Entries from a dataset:
§

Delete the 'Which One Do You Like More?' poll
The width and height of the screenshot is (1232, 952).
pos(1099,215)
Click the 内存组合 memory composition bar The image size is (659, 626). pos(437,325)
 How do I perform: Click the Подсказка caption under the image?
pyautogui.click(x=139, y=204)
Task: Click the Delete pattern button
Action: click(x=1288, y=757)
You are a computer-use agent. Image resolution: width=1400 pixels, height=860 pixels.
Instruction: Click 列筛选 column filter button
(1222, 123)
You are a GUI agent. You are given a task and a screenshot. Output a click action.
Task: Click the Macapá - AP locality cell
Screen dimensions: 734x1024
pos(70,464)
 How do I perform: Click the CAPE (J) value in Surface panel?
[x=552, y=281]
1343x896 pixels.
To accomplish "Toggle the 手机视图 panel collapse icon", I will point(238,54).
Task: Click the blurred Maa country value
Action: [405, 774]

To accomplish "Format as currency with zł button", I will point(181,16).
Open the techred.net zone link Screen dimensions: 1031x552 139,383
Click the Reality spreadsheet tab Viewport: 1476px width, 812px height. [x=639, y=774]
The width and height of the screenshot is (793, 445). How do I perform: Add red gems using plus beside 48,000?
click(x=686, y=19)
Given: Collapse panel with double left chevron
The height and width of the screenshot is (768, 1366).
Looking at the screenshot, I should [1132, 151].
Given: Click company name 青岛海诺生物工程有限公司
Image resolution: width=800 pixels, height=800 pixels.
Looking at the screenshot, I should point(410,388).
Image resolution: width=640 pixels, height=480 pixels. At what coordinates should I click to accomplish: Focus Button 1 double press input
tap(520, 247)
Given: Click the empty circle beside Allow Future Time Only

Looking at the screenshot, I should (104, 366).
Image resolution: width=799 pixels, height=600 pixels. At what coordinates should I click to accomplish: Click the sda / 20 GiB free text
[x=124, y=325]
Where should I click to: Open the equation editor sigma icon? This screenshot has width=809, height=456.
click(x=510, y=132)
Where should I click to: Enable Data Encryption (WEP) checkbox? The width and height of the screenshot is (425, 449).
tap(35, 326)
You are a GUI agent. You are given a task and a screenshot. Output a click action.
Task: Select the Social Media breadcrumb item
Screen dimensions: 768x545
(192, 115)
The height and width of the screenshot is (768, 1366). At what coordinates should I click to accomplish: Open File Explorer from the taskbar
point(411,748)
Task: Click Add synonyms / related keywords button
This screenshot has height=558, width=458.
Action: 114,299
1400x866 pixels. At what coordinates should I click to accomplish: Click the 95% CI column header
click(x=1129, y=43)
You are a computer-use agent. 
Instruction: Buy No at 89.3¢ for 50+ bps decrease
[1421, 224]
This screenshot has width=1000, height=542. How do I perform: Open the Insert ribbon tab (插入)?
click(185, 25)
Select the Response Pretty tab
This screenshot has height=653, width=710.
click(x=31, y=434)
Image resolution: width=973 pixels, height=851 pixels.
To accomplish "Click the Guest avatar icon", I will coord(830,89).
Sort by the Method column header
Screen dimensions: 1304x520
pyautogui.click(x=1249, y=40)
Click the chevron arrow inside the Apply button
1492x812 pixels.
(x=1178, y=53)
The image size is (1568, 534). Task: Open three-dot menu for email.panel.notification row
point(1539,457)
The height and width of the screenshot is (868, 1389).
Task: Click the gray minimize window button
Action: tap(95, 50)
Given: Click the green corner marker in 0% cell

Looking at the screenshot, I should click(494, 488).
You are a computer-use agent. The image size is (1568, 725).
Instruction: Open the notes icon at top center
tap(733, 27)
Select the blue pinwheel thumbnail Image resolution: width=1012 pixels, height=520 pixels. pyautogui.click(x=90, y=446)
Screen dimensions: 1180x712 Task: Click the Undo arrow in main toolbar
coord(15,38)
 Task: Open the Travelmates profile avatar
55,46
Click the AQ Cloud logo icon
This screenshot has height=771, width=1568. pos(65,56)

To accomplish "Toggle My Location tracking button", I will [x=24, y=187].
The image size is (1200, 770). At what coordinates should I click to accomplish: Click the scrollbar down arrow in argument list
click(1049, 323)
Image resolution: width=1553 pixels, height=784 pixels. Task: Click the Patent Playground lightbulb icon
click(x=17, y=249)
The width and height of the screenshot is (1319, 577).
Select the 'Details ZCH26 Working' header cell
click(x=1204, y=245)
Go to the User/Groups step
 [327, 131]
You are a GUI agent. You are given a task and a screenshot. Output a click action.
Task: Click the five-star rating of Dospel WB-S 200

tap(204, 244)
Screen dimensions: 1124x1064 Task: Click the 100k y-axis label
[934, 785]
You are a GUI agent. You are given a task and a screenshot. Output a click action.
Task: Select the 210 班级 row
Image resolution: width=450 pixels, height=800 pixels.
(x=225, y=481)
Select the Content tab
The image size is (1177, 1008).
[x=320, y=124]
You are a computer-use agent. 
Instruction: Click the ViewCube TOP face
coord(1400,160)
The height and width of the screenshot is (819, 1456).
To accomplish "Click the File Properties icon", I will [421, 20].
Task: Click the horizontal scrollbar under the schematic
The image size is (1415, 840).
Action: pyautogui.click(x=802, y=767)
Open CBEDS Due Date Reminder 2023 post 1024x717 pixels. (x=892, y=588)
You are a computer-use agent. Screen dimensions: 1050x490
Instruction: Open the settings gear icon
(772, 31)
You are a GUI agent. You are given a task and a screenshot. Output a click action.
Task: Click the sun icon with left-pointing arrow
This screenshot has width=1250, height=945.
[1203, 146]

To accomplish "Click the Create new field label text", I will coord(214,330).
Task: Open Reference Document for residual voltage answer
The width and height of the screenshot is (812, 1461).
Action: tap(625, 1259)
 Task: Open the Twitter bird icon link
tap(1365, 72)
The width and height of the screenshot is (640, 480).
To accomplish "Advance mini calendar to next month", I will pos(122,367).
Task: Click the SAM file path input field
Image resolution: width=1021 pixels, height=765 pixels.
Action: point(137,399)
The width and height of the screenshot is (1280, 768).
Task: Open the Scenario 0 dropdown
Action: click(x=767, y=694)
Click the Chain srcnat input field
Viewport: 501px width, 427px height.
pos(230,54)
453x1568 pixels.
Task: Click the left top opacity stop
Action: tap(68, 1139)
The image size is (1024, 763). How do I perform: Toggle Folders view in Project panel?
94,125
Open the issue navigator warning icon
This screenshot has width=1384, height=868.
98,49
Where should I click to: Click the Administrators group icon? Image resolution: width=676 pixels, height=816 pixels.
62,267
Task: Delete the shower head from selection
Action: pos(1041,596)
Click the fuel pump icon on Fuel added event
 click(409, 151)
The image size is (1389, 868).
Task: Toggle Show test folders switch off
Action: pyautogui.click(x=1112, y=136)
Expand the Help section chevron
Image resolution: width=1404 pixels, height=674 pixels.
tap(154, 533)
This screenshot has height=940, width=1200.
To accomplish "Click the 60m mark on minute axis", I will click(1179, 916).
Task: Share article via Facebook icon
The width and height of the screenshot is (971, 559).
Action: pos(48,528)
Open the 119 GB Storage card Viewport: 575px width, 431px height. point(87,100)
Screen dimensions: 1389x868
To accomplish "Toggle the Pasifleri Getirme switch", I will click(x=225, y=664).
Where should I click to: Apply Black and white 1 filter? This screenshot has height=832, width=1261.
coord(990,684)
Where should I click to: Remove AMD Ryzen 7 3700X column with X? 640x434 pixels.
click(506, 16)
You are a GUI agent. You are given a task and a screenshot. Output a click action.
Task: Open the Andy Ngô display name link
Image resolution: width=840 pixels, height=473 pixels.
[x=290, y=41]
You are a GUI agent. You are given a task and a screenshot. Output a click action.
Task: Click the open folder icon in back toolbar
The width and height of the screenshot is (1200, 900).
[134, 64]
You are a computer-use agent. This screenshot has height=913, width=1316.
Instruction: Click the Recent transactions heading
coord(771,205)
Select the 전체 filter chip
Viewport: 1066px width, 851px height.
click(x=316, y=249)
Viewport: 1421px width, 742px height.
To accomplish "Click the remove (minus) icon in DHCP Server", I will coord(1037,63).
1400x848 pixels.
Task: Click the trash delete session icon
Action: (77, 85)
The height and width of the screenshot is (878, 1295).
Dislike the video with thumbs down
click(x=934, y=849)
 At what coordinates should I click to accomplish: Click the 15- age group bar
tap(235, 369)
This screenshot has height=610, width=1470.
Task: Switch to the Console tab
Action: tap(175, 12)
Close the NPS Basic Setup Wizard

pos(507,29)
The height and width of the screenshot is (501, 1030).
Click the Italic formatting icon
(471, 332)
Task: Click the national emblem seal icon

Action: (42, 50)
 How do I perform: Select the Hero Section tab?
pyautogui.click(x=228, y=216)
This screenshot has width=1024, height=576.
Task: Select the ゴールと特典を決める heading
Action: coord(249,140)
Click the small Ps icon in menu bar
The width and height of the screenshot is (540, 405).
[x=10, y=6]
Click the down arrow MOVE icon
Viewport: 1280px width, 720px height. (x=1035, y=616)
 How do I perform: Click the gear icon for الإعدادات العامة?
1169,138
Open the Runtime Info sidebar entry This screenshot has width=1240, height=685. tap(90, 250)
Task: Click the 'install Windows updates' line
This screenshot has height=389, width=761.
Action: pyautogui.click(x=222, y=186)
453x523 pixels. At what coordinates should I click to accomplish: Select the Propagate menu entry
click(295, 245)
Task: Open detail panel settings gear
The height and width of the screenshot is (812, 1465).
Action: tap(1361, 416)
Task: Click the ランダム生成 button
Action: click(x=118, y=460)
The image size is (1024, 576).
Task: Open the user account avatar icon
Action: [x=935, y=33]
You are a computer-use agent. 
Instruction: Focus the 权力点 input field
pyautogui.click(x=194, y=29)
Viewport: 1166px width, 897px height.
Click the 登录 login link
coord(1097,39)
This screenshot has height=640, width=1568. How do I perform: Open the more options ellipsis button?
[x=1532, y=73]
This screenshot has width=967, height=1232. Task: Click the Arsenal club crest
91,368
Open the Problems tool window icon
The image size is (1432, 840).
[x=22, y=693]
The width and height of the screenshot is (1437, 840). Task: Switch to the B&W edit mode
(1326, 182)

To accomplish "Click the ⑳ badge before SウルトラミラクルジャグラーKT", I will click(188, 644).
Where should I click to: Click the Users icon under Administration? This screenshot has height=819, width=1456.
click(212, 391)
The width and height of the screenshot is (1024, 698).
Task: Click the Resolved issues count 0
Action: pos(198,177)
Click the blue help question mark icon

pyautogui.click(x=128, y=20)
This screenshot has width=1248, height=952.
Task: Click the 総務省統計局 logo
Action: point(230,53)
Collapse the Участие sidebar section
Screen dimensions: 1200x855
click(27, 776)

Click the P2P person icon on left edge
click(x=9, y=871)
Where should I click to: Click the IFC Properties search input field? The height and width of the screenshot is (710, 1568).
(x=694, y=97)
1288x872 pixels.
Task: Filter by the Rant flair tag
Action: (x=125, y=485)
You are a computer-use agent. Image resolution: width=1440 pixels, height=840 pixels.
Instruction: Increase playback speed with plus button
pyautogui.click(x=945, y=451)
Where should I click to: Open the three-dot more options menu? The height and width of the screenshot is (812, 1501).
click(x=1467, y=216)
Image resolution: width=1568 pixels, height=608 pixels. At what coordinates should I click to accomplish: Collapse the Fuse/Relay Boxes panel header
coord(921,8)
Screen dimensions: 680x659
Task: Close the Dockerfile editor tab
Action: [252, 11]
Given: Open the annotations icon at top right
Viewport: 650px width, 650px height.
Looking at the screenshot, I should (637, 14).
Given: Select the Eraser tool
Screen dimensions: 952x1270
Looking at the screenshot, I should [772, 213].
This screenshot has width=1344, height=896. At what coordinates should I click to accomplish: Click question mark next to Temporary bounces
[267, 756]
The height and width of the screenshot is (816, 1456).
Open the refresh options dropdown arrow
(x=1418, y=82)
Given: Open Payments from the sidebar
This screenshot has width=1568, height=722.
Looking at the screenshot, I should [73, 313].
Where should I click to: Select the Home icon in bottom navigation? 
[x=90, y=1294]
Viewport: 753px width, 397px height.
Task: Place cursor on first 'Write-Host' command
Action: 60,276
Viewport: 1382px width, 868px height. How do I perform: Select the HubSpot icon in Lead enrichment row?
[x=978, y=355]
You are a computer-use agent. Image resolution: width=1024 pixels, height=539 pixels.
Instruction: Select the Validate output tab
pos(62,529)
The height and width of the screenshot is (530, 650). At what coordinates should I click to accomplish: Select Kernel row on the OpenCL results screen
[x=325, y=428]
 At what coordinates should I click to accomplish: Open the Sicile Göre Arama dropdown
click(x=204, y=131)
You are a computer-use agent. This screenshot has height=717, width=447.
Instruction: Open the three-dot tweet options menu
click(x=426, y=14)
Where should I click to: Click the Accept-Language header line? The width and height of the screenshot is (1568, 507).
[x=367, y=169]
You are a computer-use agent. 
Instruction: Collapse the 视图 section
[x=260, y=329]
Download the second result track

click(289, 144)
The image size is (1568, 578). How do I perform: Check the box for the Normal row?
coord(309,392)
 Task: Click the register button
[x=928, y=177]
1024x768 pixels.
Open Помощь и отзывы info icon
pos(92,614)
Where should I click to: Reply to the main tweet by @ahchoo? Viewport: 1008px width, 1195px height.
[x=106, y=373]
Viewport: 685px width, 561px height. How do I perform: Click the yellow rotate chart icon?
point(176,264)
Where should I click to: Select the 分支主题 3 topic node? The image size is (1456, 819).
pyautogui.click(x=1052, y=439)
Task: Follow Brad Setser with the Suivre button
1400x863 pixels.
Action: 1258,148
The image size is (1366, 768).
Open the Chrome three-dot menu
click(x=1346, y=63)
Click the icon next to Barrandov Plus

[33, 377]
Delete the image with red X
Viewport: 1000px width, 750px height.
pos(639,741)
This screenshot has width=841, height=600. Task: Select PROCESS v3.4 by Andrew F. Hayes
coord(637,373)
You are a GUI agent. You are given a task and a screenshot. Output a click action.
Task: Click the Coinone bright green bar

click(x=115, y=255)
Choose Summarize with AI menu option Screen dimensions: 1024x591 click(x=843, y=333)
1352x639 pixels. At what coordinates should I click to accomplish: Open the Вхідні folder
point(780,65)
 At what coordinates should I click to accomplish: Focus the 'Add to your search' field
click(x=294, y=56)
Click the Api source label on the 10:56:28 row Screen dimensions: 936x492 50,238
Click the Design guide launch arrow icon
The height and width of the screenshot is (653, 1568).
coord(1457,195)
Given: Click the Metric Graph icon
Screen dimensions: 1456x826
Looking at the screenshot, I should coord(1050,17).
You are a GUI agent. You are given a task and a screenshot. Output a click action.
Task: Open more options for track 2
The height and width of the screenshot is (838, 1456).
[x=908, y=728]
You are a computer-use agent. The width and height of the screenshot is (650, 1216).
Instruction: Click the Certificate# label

§

» **INSTRUCTIONS TO FOLLOW**: Extract the lines of the records unchanged, starting at the line that contains "The height and width of the screenshot is (816, 1456)." and ending at the line that contains "coord(637,373)", with both of those lines included.

» **THE RESULT**:
The height and width of the screenshot is (816, 1456).
Open the refresh options dropdown arrow
(x=1418, y=82)
Given: Open Payments from the sidebar
This screenshot has width=1568, height=722.
Looking at the screenshot, I should [73, 313].
Where should I click to: Select the Home icon in bottom navigation? 
[x=90, y=1294]
Viewport: 753px width, 397px height.
Task: Place cursor on first 'Write-Host' command
Action: 60,276
Viewport: 1382px width, 868px height. How do I perform: Select the HubSpot icon in Lead enrichment row?
[x=978, y=355]
You are a computer-use agent. Image resolution: width=1024 pixels, height=539 pixels.
Instruction: Select the Validate output tab
pos(62,529)
The height and width of the screenshot is (530, 650). At what coordinates should I click to accomplish: Select Kernel row on the OpenCL results screen
[x=325, y=428]
 At what coordinates should I click to accomplish: Open the Sicile Göre Arama dropdown
click(x=204, y=131)
You are a computer-use agent. This screenshot has height=717, width=447.
Instruction: Open the three-dot tweet options menu
click(x=426, y=14)
Where should I click to: Click the Accept-Language header line? The width and height of the screenshot is (1568, 507).
[x=367, y=169]
You are a computer-use agent. 
Instruction: Collapse the 视图 section
[x=260, y=329]
Download the second result track

click(289, 144)
The image size is (1568, 578). How do I perform: Check the box for the Normal row?
coord(309,392)
 Task: Click the register button
[x=928, y=177]
1024x768 pixels.
Open Помощь и отзывы info icon
pos(92,614)
Where should I click to: Reply to the main tweet by @ahchoo? Viewport: 1008px width, 1195px height.
[x=106, y=373]
Viewport: 685px width, 561px height. How do I perform: Click the yellow rotate chart icon?
point(176,264)
Where should I click to: Select the 分支主题 3 topic node? The image size is (1456, 819).
pyautogui.click(x=1052, y=439)
Task: Follow Brad Setser with the Suivre button
1400x863 pixels.
Action: 1258,148
The image size is (1366, 768).
Open the Chrome three-dot menu
click(x=1346, y=63)
Click the icon next to Barrandov Plus

[33, 377]
Delete the image with red X
Viewport: 1000px width, 750px height.
pos(639,741)
This screenshot has width=841, height=600. Task: Select PROCESS v3.4 by Andrew F. Hayes
coord(637,373)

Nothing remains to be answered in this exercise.